1. ## Triple Integrals In Cylindrical Coordinates.

Using cylindrical coordinates, evaluate (OVER R) $\int \int \int \sqrt{x^2+y^2} dV$ , where the solid R is bounded by the surfaces $z=\sqrt{x^2+y^2}$ and z=5.

OK, I know how to graph these two surfaces, But how in the earth can I find the limits of the integration?
the " $dz$" limits: $5 \rightarrow r$
but what about " $d\theta$" and " $dr$" ??!

2. Originally Posted by TWiX
Using cylindrical coordinates, evaluate (OVER R) $\int \int \int \sqrt{x^2+y^2} dV$ , where the solid R is bounded by the surfaces $z=\sqrt{x^2+y^2}$ and z=5.

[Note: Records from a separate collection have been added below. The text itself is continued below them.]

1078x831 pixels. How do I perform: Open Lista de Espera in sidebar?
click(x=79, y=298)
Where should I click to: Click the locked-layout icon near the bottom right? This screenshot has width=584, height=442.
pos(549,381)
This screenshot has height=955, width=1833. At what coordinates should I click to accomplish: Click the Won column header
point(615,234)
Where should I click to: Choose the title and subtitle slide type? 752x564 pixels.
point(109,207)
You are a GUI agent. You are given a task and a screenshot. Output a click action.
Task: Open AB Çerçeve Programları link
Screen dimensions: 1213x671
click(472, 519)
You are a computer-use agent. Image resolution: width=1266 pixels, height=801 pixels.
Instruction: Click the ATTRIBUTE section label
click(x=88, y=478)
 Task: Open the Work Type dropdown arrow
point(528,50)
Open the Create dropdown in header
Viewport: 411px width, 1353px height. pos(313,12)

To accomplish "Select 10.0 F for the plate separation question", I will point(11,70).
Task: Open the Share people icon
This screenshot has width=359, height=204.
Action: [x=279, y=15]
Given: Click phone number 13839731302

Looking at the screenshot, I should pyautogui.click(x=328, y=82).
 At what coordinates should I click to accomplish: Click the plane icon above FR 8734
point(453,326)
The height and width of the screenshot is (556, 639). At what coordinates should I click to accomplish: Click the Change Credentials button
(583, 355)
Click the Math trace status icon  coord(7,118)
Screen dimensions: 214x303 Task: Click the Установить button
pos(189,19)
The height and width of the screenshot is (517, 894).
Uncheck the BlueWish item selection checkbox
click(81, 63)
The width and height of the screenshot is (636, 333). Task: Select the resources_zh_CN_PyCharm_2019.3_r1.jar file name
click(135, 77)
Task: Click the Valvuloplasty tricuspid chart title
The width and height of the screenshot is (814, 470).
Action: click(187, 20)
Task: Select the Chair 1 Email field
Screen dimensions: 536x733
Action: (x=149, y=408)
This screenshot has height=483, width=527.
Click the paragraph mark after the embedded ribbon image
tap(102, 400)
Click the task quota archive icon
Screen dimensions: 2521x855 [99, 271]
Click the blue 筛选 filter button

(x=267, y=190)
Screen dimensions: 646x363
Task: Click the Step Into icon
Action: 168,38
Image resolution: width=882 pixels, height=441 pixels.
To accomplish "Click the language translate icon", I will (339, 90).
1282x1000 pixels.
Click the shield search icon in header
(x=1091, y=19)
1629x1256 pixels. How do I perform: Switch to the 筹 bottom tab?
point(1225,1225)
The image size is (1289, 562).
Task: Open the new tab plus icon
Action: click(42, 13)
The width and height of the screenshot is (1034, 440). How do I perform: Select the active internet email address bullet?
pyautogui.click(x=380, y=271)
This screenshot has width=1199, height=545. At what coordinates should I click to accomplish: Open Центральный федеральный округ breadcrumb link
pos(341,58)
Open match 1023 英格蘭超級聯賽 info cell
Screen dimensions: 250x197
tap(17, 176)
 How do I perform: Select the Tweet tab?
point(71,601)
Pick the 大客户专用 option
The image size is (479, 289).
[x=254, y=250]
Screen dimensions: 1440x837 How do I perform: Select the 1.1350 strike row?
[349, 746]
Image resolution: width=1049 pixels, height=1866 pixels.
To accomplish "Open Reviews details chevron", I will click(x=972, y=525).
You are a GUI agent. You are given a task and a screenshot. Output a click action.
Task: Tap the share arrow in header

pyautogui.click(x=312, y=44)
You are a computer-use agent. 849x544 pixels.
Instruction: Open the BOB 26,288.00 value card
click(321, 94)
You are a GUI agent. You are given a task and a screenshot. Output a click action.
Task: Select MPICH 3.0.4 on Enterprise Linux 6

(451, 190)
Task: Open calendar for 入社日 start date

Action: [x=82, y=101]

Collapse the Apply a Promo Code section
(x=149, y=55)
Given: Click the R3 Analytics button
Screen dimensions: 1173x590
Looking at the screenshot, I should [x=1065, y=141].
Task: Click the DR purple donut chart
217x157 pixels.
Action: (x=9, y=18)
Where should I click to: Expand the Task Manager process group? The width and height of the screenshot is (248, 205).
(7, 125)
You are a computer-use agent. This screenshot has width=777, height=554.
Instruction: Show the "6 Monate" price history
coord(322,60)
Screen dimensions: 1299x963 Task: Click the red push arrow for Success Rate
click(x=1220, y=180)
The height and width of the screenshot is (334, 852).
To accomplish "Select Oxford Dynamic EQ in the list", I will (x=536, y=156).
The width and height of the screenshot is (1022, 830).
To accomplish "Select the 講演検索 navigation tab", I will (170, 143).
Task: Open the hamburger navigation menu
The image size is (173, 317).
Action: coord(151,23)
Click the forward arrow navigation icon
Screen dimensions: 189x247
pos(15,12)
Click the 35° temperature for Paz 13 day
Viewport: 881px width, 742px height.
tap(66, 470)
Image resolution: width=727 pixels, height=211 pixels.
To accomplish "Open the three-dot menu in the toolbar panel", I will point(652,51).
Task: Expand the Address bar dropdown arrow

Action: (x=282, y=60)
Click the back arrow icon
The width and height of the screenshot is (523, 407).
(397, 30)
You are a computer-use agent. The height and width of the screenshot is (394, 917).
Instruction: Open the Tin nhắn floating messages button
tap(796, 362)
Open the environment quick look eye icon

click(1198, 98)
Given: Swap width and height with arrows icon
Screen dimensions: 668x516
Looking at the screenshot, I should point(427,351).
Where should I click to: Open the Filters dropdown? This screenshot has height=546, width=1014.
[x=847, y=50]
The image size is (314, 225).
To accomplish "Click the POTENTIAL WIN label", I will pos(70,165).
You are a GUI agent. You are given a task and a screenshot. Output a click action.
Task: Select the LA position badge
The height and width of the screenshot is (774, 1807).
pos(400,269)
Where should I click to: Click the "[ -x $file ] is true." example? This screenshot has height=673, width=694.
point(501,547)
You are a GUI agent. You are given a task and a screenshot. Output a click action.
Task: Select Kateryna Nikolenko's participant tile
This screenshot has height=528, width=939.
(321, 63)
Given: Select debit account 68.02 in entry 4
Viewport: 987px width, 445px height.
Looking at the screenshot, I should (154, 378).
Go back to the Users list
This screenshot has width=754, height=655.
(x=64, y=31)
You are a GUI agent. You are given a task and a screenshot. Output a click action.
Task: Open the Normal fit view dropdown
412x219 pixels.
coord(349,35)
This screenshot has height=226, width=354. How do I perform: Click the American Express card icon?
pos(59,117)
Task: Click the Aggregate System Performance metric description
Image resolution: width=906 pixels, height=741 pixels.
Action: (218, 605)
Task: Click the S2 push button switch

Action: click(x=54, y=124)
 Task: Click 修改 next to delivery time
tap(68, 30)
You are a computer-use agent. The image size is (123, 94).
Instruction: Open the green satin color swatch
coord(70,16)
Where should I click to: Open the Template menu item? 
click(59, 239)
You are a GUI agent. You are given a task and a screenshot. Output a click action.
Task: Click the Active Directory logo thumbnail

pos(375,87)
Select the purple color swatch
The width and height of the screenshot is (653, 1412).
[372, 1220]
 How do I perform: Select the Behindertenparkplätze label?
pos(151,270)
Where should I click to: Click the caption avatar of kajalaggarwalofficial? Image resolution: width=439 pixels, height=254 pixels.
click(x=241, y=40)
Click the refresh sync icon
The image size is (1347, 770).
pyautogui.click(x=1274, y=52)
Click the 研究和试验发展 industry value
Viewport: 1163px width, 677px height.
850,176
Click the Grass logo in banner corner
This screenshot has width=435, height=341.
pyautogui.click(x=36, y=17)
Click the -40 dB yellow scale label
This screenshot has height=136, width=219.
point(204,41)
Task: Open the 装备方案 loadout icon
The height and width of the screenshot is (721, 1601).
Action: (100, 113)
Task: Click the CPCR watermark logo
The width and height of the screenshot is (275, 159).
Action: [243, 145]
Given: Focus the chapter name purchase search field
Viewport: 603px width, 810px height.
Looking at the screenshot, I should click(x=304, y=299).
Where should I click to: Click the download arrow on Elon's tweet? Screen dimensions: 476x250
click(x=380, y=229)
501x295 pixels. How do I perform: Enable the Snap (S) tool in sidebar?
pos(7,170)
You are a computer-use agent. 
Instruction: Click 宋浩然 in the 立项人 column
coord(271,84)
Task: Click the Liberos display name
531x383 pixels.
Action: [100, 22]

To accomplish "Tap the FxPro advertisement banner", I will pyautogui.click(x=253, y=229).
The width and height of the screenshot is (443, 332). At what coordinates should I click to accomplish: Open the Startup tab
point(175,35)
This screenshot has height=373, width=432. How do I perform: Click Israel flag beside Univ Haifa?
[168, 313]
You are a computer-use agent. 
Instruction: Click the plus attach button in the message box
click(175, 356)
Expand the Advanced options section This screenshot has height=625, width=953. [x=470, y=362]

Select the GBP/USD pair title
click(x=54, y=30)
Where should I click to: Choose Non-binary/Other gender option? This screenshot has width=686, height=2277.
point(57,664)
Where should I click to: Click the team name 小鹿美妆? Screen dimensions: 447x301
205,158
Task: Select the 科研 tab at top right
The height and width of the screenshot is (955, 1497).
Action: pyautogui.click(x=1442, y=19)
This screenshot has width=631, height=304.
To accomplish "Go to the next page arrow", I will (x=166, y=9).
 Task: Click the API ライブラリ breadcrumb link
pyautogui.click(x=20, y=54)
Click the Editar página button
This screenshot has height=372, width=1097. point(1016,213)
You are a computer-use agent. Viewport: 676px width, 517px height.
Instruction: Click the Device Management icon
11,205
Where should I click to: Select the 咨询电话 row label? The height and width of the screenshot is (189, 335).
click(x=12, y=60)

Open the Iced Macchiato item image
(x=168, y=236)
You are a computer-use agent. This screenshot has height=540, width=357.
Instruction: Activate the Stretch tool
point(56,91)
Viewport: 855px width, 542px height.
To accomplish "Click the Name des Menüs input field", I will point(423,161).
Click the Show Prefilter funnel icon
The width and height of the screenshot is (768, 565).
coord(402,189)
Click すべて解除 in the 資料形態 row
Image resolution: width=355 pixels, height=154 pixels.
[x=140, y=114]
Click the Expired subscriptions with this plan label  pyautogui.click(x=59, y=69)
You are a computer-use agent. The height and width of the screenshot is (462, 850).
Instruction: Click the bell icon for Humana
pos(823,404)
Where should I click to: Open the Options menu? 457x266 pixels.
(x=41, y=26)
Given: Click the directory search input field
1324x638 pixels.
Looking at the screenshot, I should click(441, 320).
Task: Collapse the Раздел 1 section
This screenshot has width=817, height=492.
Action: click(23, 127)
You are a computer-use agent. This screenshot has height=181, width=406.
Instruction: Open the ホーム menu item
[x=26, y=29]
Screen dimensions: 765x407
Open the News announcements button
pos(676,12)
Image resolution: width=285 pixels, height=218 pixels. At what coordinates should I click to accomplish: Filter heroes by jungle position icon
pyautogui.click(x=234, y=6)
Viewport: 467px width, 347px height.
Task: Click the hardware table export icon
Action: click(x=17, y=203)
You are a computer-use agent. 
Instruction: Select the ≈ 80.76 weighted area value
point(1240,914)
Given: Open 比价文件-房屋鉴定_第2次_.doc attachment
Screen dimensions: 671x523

OK, I know how to graph these two surfaces, But how in the earth can I find the limits of the integration?
the " $dz$" limits: $5 \rightarrow r$
but what about " $d\theta$" and " $dr$" ??!
the inside integral $\int_r^5 ( \cdot) dz$

The two surfaces intersect giving a circle of radius 5. This is the region for the outer two integrals.

3. Originally Posted by Danny
the inside integral $\int_r^5 ( \cdot) dz$

The two surfaces intersect giving a circle of radius 5. This is the region for the outer two integrals.
Nyahahahaa
I got it
But there is a little problem
why is it from r to 5 ?
why not from 5 to r ?

4. Originally Posted by TWiX
Nyahahahaa
I got it
But there is a little problem
why is it from r to 5 ?
why not from 5 to r ?
The cone ( $z=r$) is below the plane ( $z=5$).

5. Originally Posted by Danny
The cone ( $z=r$) is below the plane ( $z=5$).
hmmmm
I did not memorize the shapes
THANK YOU

6. Originally Posted by TWiX
Nyahahahaa
I got it
But there is a little problem
why is it from r to 5 ?
why not from 5 to r ?
Originally Posted by TWiX
hmmmm
I did not memorize the shapes
THANK YOU
Well, you don't have to memorize the shapes. At (0,0), z= 0 for the cone and z= 5 for the plane. 5> 0.

Also it is neither "from r to 5" nor "from 5 to r". It is "r ranges from 0 to 5".